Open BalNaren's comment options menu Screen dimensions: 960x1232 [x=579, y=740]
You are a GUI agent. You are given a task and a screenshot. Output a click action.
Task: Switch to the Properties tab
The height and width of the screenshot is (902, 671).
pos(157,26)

- _Exercise goal_:
Copy down the material above exactly as it is.

- _Response_:
Open BalNaren's comment options menu Screen dimensions: 960x1232 [x=579, y=740]
You are a GUI agent. You are given a task and a screenshot. Output a click action.
Task: Switch to the Properties tab
The height and width of the screenshot is (902, 671).
pos(157,26)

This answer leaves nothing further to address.